Of bees possessing naturally selected resistance for varroa mites, the honey bees of the Arnot Forest in New York state (USA) are particularly intriguing.  From swarms captured in this forest, we know that the wild colonies living here have been infested with varroa mites since at least 2003. We also know that the colonies living in this forest persist at the same density today as they did in 1978 (ca. 1 colony/km2), long before the arrival of Varroa destructor.   Furthermore, genetic investigations have revealed that the Arnot Forest bees are neither Africanized bees nor the offspring of the nearest managed colonies, but instead are the descendants of the bees that were living wild in this forest forty years ago.

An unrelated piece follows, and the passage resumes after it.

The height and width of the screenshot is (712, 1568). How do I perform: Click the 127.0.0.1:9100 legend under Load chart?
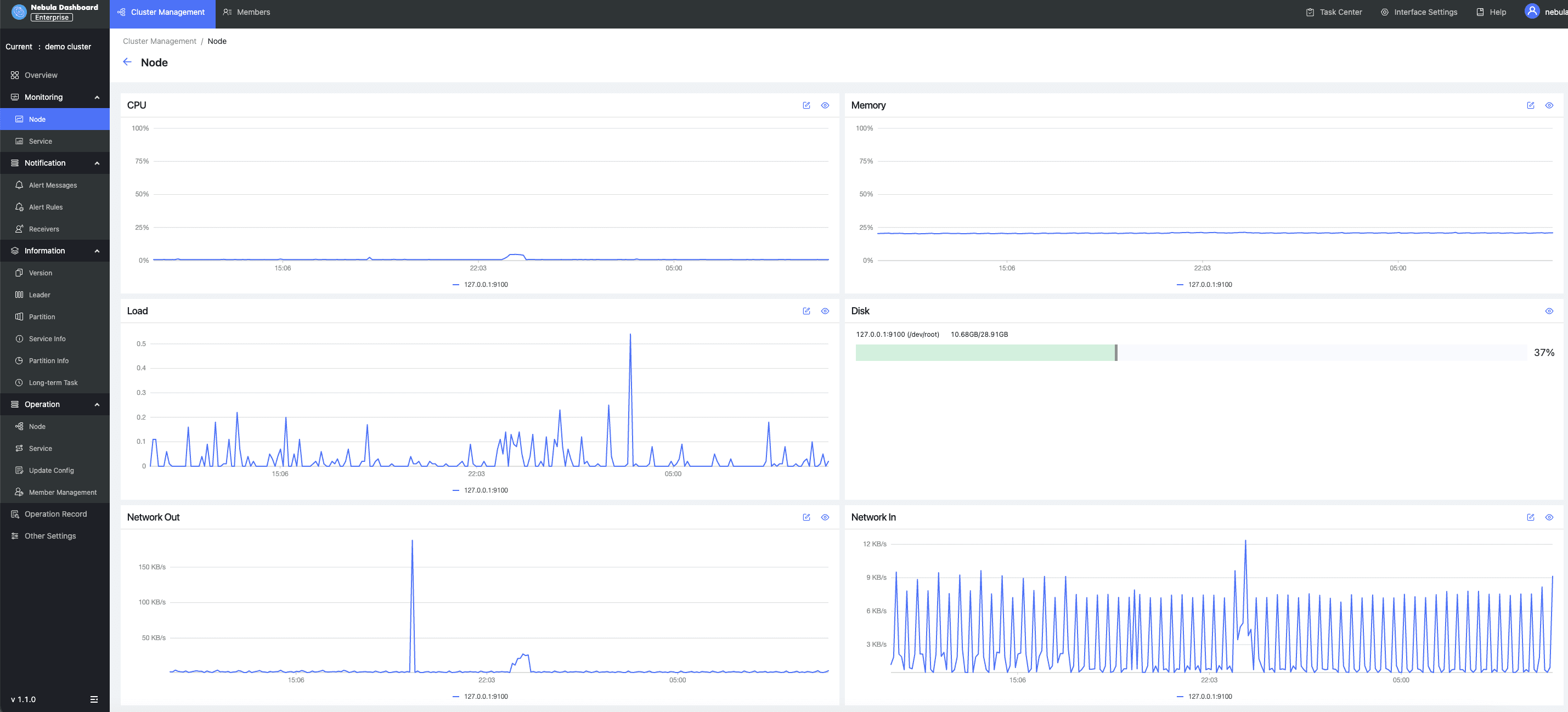tap(481, 490)
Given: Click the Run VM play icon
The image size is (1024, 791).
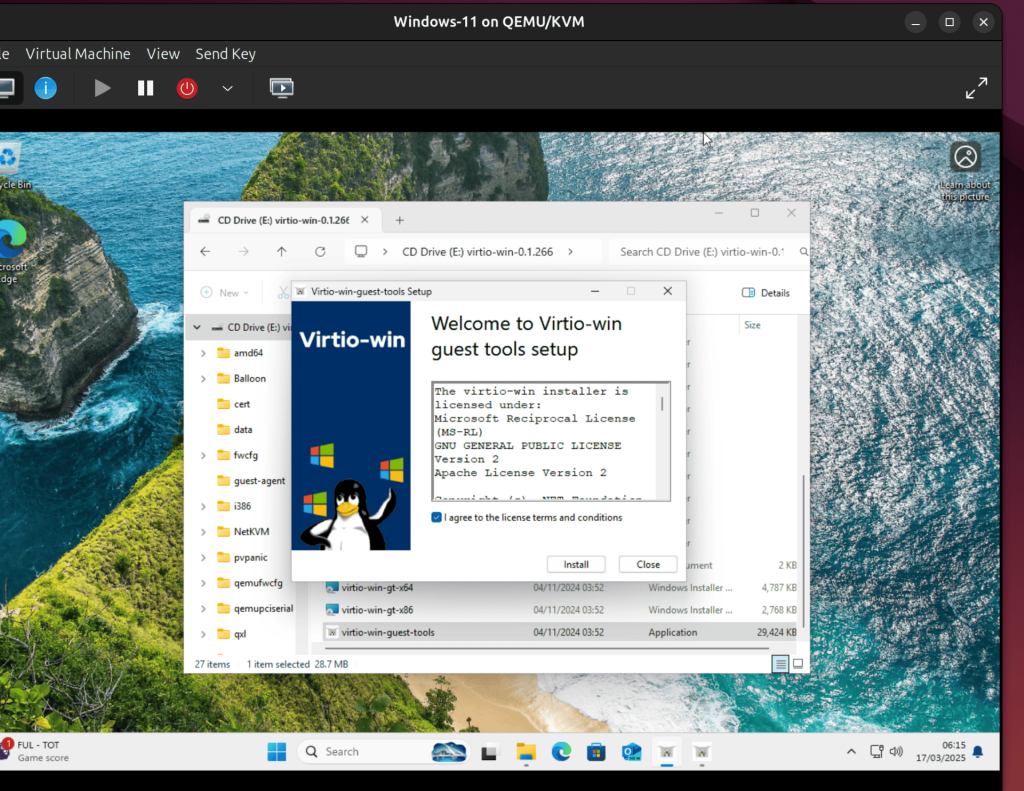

These genetic analyses have also yielded two insights into the history of the Arnot Forest bees between 1977 and 2011: 1) they experienced a dramatic population decline, and 2) they experienced strong natural selection. I will review the history of study of the Arnot Forest bees and will discuss the results of recent studies that have revealed some of the behavioral mechanisms that natural selection has favored to create immunity to the varroa mite in this population of wild colonies.

Wild Bees, Bees in Trees, Rewilding

The mechanisms of behavioral resistance to varroa mites of the wild honey bee colonies living in the Arnot Forest (USA) I will review the history of natural selection for resistance to varroa mites that the honey bee colonies living in the Arnot Forest experienced over the past 40 years, and I will describe the evidence that these honey bees possess multiple behavioral mechanisms of resistance to these Mites.